M. Grimard nous reçut lui-même, et tout de suite mon oncle s’étant composé une attitude grave et un visage catégorique, s’expliqua :

— Mon cher docteur, je n’irai pas par quatre chemins, voici la chose : vous ne pouvez ignorer la conduite éhontée de votre servante ; la malheureuse, hélas ! ne se gêne pas pour satisfaire à peu près publiquement ses appétits grossiers, et cela se passe sous vos yeux, sous les yeux du village, sous les yeux des enfants. C’est un exemple qui ne peut manquer de porter ses fruits au milieu des familles les plus unies. Or, je suis, moi, le gardien élu des mœurs de ce pays, et je viens vous prier de faire cesser l’état de choses existant…

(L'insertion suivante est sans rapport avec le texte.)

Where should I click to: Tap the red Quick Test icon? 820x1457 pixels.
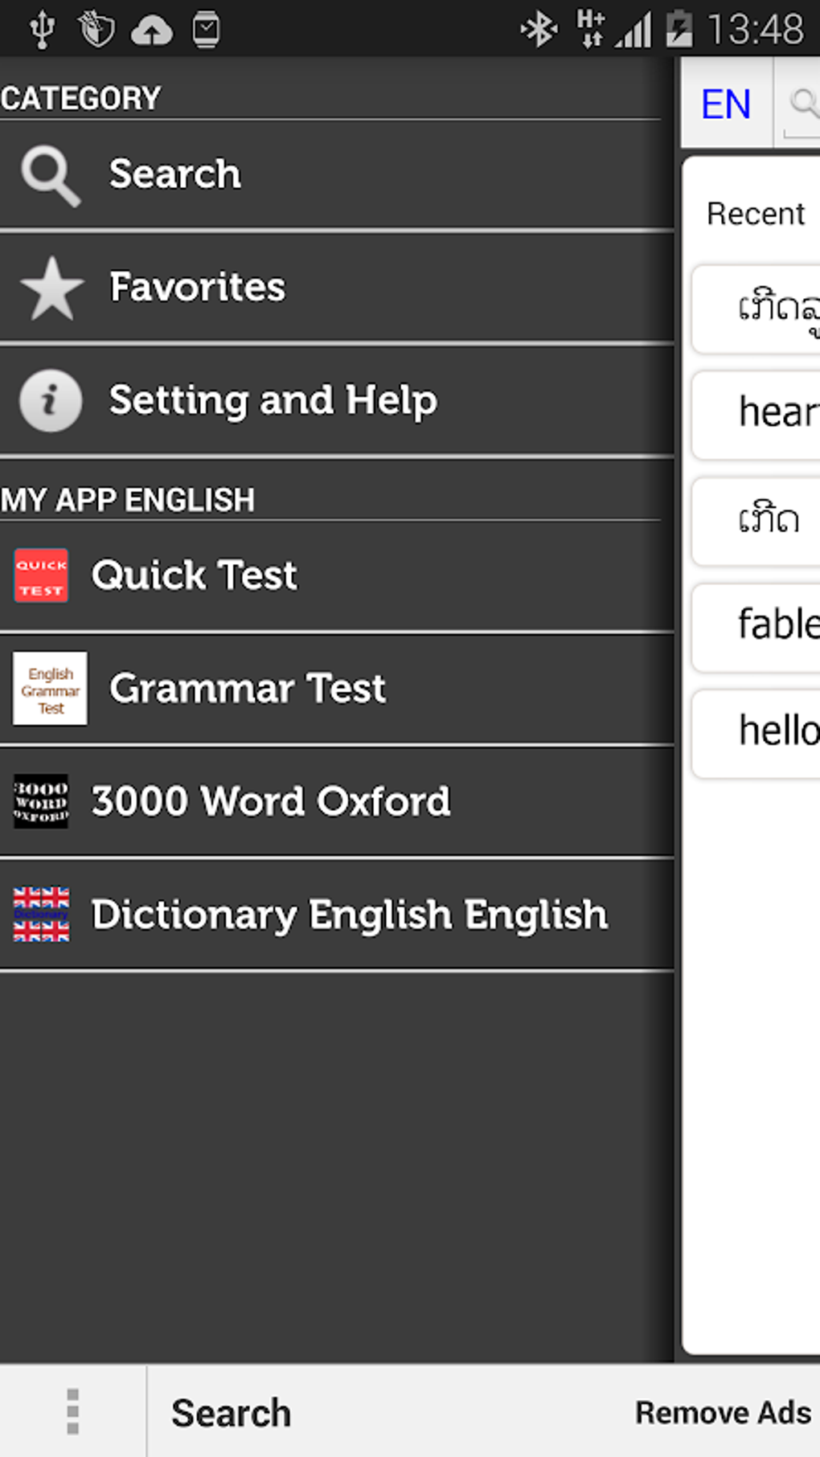41,575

M. Grimard, un petit vieux à l’air triste et bon, insinua :

— Pardon, monsieur le maire, mais que dois-je faire ?

— Eh ! parbleu, c’est facile, s’écria mon oncle, renvoyez Célina, ou bien…

— Ou bien ?

D’un ton embarrassé, mon oncle ajouta :

— … ou bien je me verrai obligé de vous retirer le privilège de cette maison… Voyons, docteur, il n’est pas possible que vous hésitiez entre la situation agréable que vous avez ici et… et cette créature…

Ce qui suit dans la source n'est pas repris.